Windshift by Joyce Faulkner, Red Engine Press, 2012, $17.95, is a rare look into a hidden window, the women who flew for the Army Air Force during World War II. For three years, WASPS competed with African-Americans, Japanese-Americans, and conscientious objectors for the role of most-scorned Americans. However, rather than being relegated to the labor battalions of racism, or internment camps, or accusations of treason, these women were reviled for flying military airplanes. The vast majority of the flights were to deliver new aircraft from manufacturers into service. The air force personnel who worked with them when they landed treated them with contempt on the ground, dismissive of their pilot skills yet threatened by their presence in what was a man’s world, Amelia Earhart notwithstanding. Selection to become a WASP was competitive. Those who were accepted were exceptionally skilled and more than a few died or were seriously injured during training at Avenger Field in rural west Texas.
Those experiences were mere forecasts for the rough days that lay ahead for the women accepted for duty. They flew every aircraft in the US inventory, from L-3 Scouts to B-29s, and flew them for delivery acceptance, for maintenance test flights, for upgrade conformity and performance flights, and even for such high risk duty as towing targets. Many were lost in the process, both planes and pilots. The military bemoaned the fate of the former more than the latter. The women flew without military rank or benefits and not until three decades after the war did the government correct this injustice; Congress awarded veterans’ status to those few still alive in 1977.
The literature of this cadre is sparse. Most of the titles, Clipped Wings by Molly Merryman, Yankee Doodle Gals by Amy Nathan, are interviews and memoirs, rarely using available resources as serious histories. The fiction in the genre is even more rare still. Windshift fills much of this void.

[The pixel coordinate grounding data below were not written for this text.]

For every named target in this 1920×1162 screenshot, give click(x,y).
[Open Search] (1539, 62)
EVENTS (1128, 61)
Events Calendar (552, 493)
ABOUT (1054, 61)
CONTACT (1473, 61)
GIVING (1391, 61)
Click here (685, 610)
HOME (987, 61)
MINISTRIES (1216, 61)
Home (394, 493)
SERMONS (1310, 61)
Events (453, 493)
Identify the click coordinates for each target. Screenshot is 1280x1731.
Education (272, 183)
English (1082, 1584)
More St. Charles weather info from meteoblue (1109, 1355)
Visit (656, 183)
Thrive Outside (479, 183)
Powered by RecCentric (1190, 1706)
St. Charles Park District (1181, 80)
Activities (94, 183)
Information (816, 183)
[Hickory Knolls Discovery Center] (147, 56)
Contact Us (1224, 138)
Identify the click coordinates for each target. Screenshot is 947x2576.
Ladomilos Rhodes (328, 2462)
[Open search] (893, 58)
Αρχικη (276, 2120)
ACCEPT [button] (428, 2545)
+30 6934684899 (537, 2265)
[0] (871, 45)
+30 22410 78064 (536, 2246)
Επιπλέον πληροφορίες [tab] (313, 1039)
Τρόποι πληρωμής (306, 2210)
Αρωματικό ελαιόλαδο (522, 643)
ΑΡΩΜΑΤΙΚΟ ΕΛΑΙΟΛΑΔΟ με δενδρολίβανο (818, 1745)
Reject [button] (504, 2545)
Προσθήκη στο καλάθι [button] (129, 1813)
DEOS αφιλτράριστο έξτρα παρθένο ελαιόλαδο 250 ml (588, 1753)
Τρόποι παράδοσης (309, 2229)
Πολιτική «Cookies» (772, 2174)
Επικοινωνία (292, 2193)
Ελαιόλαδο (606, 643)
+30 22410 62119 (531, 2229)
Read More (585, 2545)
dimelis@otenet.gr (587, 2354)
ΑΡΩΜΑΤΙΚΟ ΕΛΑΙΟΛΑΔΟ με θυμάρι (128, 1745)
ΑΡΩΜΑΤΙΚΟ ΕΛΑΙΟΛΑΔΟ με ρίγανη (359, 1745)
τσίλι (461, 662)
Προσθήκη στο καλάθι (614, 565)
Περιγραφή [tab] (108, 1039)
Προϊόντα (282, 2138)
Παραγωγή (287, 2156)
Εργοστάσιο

The tale of four women thrown together in a Midwestern boarding house near a small airplane factory, Faulkner has elected to write in the first-person style to gently unroll their story. The women are much a piece to those who would be scorned, then admired, then emulated in the 1960’s and 1970’s as liberated females – independent, determined, resentful of the heavy thumb that men in charge placed on their scales, yet able to succeed against the odds. The odds are not good ones: one has lost her husband to a test flight, another is dismissed for her beauty. The biggest threats, however, are beyond their control: a command structure that accepts that it is preferable to consider them expendable, on the one hand, and their coming of age in an era that offers staggering achievements, such as flight, but impairs them from believing they are equal to anyone. They are, but to say more would be to give away details that are best left to savor as you turn the pages.
In one of my sites (“On the Nightstand”, at JWLBooks.com/reviews) I rate books by their lightbulbs – the higher the watts, the more the book keeps you awake I enjoyed this first look through an open window into a world that has been all but forgotten by the heirs of their achievements. I rate Windshift 100 watts.